Paga pessima, condizioni ancora peggiori, ma si annuncia un ambiente di lavoro stimolante, con colleghi capaci e… un incredibile caos! Un edificio medievale, un grande salone, scale, ballatoi e tutto intorno tante stanze. C’è da perdere la testa per Madeleine che vi entra per un colloquio e riesce a smarrirsi in un bicchiere d’acqua trasparente. In giro, persone indaffarate, impegnate a spostare abiti d’epoca e costumi in vari stati di ultimazione: sembra una sartoria teatrale più che un’Accademia di ricercatori. Le presentano il capo del Dipartimento ricerca e sviluppo (di un Istituto storico?), un tipo strambo, il professor Rapson, il classico scienziato stravagante. Le parla di fuoco greco, di bighe, di imbalsamazioni egizie.
Di gente ne conosce tanta, tutti si dimostrano amichevoli con lei, ma sembrano anche un po’ svitati. Il colloquio, lo sostiene col direttore Bairstow e la sua assistente, l’elegante e austera signora Partridge. Madeleine ha un ottimo biglietto da visita: il suo amore professionale per la storia antica. Per loro va bene che Max abbia deciso di guardare al passato invece di rivolgersi avanti.

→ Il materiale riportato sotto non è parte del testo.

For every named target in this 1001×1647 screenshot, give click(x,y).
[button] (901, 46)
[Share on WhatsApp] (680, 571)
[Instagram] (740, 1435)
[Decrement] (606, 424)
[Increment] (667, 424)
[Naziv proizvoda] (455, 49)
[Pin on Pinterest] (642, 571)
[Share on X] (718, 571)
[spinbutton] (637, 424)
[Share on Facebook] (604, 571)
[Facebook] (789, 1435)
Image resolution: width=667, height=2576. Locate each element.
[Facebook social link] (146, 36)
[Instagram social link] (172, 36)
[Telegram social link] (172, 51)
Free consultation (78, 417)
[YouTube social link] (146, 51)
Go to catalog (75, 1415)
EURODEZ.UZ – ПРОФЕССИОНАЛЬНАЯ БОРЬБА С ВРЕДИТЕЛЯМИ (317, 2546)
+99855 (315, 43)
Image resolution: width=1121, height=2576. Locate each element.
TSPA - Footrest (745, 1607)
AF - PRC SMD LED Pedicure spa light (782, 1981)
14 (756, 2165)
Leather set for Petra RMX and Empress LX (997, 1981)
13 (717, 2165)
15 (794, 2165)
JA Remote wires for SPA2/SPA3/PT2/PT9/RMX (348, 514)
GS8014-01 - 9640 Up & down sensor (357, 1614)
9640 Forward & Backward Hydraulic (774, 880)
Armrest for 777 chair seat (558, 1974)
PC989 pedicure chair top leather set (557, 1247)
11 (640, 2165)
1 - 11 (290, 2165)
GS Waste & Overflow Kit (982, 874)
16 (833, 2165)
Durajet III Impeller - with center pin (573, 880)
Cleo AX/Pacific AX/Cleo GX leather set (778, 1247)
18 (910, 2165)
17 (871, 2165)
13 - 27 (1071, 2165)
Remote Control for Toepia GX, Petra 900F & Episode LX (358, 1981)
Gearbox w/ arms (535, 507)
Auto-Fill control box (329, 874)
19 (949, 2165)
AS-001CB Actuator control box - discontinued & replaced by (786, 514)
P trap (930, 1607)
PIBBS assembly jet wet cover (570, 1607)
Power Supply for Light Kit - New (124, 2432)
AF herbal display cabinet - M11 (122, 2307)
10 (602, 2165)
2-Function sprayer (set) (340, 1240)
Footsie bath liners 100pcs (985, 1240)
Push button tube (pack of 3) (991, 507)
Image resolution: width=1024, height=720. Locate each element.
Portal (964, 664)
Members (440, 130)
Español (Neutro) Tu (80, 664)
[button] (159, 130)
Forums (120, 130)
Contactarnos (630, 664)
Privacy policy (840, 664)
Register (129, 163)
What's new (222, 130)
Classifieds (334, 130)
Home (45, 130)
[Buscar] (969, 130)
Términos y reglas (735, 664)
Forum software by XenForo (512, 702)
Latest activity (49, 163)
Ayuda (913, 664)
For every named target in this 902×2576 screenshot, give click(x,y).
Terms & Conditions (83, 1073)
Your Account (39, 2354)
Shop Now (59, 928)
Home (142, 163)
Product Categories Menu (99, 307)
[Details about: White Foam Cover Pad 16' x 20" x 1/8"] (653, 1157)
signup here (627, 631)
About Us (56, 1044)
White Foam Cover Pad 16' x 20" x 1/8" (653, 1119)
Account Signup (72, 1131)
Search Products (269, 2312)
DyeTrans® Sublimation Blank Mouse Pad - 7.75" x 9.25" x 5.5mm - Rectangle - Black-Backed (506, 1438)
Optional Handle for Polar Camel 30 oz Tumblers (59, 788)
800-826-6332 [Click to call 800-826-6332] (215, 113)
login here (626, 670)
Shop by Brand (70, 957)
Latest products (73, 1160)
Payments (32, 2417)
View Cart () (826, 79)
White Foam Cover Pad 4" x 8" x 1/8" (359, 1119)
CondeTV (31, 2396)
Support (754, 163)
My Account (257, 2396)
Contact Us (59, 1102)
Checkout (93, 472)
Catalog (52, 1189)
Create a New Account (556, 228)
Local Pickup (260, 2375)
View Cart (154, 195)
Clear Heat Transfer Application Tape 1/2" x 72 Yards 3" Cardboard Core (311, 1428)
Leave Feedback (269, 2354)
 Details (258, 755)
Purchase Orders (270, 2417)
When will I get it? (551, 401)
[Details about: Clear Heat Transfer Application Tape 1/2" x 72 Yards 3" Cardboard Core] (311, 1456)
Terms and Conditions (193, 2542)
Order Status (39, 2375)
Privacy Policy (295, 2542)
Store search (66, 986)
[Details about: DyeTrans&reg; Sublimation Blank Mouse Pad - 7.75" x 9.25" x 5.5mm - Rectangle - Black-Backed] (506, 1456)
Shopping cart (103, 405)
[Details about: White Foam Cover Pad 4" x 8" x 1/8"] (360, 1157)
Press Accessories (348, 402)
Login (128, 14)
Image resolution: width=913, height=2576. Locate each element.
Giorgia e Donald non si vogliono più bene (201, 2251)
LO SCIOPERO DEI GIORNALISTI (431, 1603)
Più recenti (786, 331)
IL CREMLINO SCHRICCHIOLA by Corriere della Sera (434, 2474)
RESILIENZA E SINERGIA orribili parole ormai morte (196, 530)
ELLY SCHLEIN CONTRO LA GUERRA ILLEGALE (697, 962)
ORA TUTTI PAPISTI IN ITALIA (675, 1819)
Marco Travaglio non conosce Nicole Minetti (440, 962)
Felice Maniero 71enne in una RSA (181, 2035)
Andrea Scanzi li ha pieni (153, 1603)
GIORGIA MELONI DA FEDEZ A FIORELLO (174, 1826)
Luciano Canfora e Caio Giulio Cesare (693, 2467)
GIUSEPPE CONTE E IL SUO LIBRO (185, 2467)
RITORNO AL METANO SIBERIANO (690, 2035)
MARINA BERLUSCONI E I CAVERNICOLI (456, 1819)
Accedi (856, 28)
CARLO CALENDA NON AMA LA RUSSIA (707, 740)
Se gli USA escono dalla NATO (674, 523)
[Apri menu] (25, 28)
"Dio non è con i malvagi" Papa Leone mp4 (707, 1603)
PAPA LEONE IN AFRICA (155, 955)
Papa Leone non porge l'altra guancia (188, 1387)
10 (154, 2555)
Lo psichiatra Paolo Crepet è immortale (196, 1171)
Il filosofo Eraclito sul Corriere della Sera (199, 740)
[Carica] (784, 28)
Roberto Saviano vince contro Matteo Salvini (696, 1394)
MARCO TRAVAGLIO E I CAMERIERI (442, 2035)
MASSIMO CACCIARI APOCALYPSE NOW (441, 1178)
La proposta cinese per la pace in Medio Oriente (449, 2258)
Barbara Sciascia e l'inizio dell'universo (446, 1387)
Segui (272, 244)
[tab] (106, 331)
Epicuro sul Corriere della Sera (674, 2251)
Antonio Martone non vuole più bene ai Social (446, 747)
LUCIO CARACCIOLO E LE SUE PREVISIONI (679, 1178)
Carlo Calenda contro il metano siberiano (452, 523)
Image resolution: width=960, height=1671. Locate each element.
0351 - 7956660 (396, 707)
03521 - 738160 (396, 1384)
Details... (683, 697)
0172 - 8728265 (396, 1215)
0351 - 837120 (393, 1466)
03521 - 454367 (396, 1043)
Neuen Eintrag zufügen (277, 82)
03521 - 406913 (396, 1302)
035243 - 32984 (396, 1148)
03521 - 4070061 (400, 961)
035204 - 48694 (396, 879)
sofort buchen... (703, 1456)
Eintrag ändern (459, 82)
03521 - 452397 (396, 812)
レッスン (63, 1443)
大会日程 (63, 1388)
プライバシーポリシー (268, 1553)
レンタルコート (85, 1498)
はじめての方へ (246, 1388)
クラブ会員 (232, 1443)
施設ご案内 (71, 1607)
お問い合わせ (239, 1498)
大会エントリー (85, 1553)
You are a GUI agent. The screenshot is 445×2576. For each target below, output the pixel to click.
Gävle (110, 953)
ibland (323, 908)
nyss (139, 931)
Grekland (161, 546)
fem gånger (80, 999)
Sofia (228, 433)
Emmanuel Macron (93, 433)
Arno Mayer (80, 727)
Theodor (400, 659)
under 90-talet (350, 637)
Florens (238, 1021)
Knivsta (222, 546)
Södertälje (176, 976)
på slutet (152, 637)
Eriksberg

Cosa giustifichi il trambusto generale in un’istituzione di “pensatori” viene chiarito nella proposta che le fanno. Le piacerebbe essere testimone degli eventi storici nel momento in cui si svolgono? E seguire dal vivo l’eroica resistenza dei 300 di Leonida alle Termopili? Salire sulle mura di Ilio durante la guerra di Troia o assistere alla battaglia di Azincourt, al sicuro dalle frecce degli arcieri di Enrico, ma calcando il campo al Pas de Calais?
Si tratta esclusivamente di osservare e documentare, ogni interazione non è solo vietata, ma sarebbe anche altamente rischiosa. La storia è come un organismo vivente, si dota di meccanismi di difesa, non permette a nessuno di alterare un evento già accaduto. Provvederebbe a eliminare la minaccia senza esitazione, come si fa con un virus.
Si viaggia avanti e indietro con una capsula. Solo due incidenti, cinque storici in tutto, perduti nella Gerusalemme del XII secolo durante le crociate e nell’antica Britannia invasa dai Romani.
La risposta di Max? Un grande sì. Viene subito affidata al capo reparto tecnico, il competente e taciturno Farrel, assistito dal dott. Dieter, un giovane con un gran fisico.
In quella Babele che è l’Istituto Saint Mary ci sono storici, tecnici, costumisti, addetti alle cucine, una talvolta esplosiva sezione ricerca, un ufficio informatico, un reparto di sicurezza, un’infermeria.
Ma c’è da seguire un corso, prima di cacciarsi in qualche avventura eccitante, da testimone distaccata. Dieci partecipanti, la media dei promossi non supera il 50%, abbigliamento: informi tute grigie. Il discorso del direttore Bairstow è da brividi e non piacevole: solo i migliori passeranno l’addestramento, ci si può ritirare quando si vuole, a condizione di non rivelare niente, perché è bene che la gente fuori continui a vederli come una simpatica combriccola di studiosi eccentrici, che non fanno del male a nessuno, solo a se stessi.